[llvm] [PowerPC] move the `PowerPC VSX FMA Mutation pass` head of `Register Coalescer pass` (PR #111696)
zhijian lin via llvm-commits
llvm-commits at lists.llvm.org
Wed Oct 9 08:41:20 PDT 2024
https://github.com/diggerlin updated https://github.com/llvm/llvm-project/pull/111696
>From 3059a3fd0e02f9536c4111af36edb2bdb3bf27cd Mon Sep 17 00:00:00 2001
From: zhijian <zhijian at ca.ibm.com>
Date: Wed, 9 Oct 2024 11:12:39 -0400
Subject: [PATCH 1/2] move the head of
---
llvm/lib/Target/PowerPC/PPCTargetMachine.cpp | 3 +-
llvm/test/CodeGen/PowerPC/vsx-fma-m-early.ll | 77 ++++++++++++++++++++
2 files changed, 79 insertions(+), 1 deletion(-)
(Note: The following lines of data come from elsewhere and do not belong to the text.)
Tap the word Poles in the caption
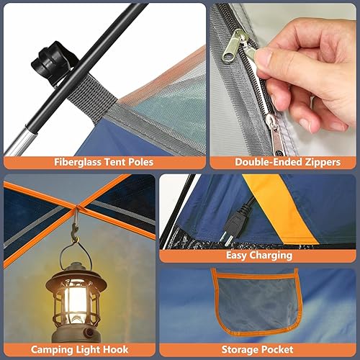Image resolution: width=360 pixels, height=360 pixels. (138, 162)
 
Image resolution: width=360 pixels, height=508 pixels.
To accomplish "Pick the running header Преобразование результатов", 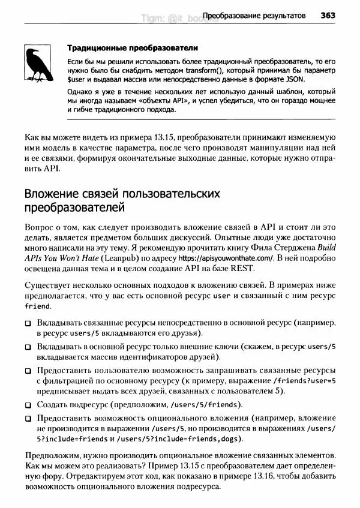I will point(254,14).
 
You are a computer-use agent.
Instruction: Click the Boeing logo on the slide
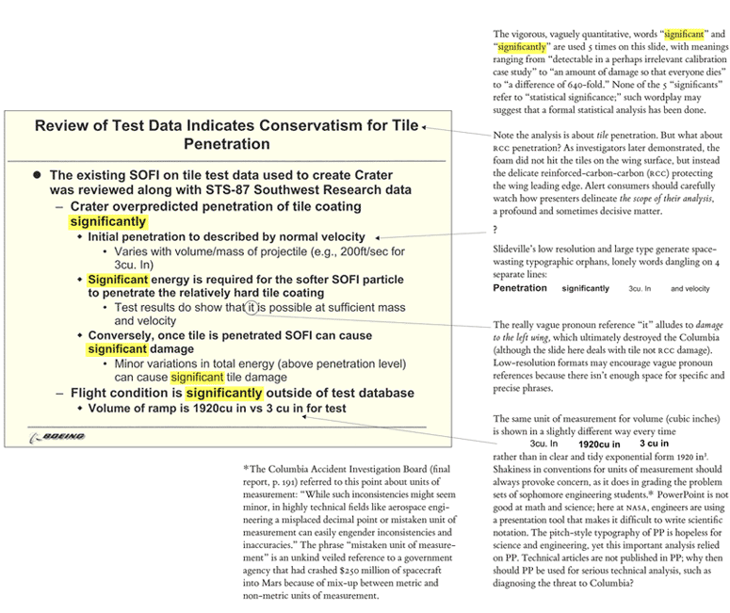57,436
create mode 100644 llvm/test/CodeGen/PowerPC/vsx-fma-m-early.ll
diff --git a/llvm/lib/Target/PowerPC/PPCTargetMachine.cpp b/llvm/lib/Target/PowerPC/PPCTargetMachine.cpp
index 7d0455942923dd..a9e8d038ffd8bd 100644
--- a/llvm/lib/Target/PowerPC/PPCTargetMachine.cpp
+++ b/llvm/lib/Target/PowerPC/PPCTargetMachine.cpp
@@ -572,7 +572,8 @@ void PPCPassConfig::addMachineSSAOptimization() {
void PPCPassConfig::addPreRegAlloc() {
if (getOptLevel() != CodeGenOptLevel::None) {
initializePPCVSXFMAMutatePass(*PassRegistry::getPassRegistry());
- insertPass(VSXFMAMutateEarly ? &RegisterCoalescerID : &MachineSchedulerID,
+ insertPass(VSXFMAMutateEarly ? &TwoAddressInstructionPassID
+ : &MachineSchedulerID,
&PPCVSXFMAMutateID);
}
diff --git a/llvm/test/CodeGen/PowerPC/vsx-fma-m-early.ll b/llvm/test/CodeGen/PowerPC/vsx-fma-m-early.ll
new file mode 100644
index 00000000000000..fa86fe7664e41c
--- /dev/null
+++ b/llvm/test/CodeGen/PowerPC/vsx-fma-m-early.ll
@@ -0,0 +1,77 @@
+; RUN: llc -verify-machineinstrs -mcpu=pwr10 -disable-ppc-vsx-fma-mutation=false -ppc-asm-full-reg-names -schedule-ppc-vsx-fma-mutation-early < %s | \
+; RUN: FileCheck --check-prefix=CHECK-M %s
+
+; RUN: llc -verify-machineinstrs -mcpu=pwr10 -disable-ppc-vsx-fma-mutation=false -ppc-asm-full-reg-names < %s | \
+; RUN: FileCheck --check-prefix=CHECK-A %s
+
+target triple = "powerpc64-ibm-aix7.2.0.0"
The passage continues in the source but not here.